Regional Parliamentarians have vowed to support the policy, legal and institutional frameworks that enhance climate change mitigation and adaptation measures and to also lobby for transparency in cross-border resource management.
Regional Parliamentarians have vowed to support the policy, legal and institutional frameworks that enhance climate change mitigation and adaptation measures and to also lobby for transparency in cross-border resource management.
They made the recommendation on Wednesday at the closure of the regional Parliamentary Forum on Environmental Security in Eastern Africa, in Kampala, Uganda.
The two-day conference which was held under the flagship of AMANI Forum, a regional parliamentary body, reflected on environmental security and the role of lawmakers in the protection and promotion of environmental security, at both national and regional levels.

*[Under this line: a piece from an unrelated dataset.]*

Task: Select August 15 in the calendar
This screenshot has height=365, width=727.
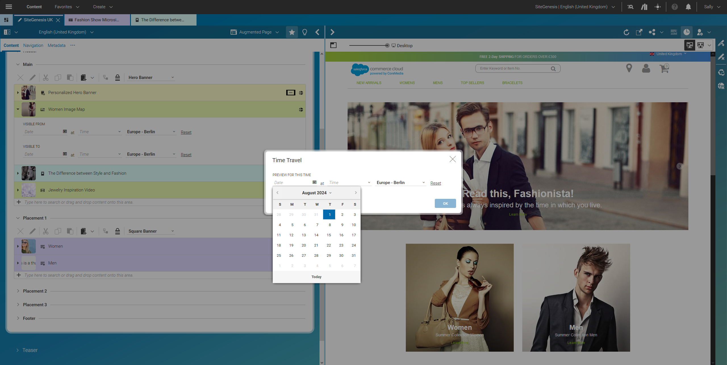Action: 329,235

During the conference the forum acknowledged that parliamentarians have not been actively engaged in issues of environmental security.
Norbert Mao, LC V Chairman of Uganda’s Gulu district, praised the Rwandan government for taking the lead in the region to ban the use of polythene bags.
"Regional countries should emulate Rwanda on the protection of the environment,” Norbert Mao told The New Times in an interview.
Meanwhile, Patricia Hajabakiga, Rwanda’s representative at the East Africa Legislative Assembly (EALA) said: "Regional environmental advocacy initiatives need to be undertaken against the misuse, waste, destruction and exhaustion of environmental resources.”
"Governments should speak with one voice during global environmental meetings and conferences like the up coming Copenhagen summit on climate change,” said Hajabakiga, who was State Minister for environment prior to her appointment to the regional assembly.
During the conference, the MPs agreed to initiate inter-parliamentary dialogue between and among countries with shared trans-boundary resources.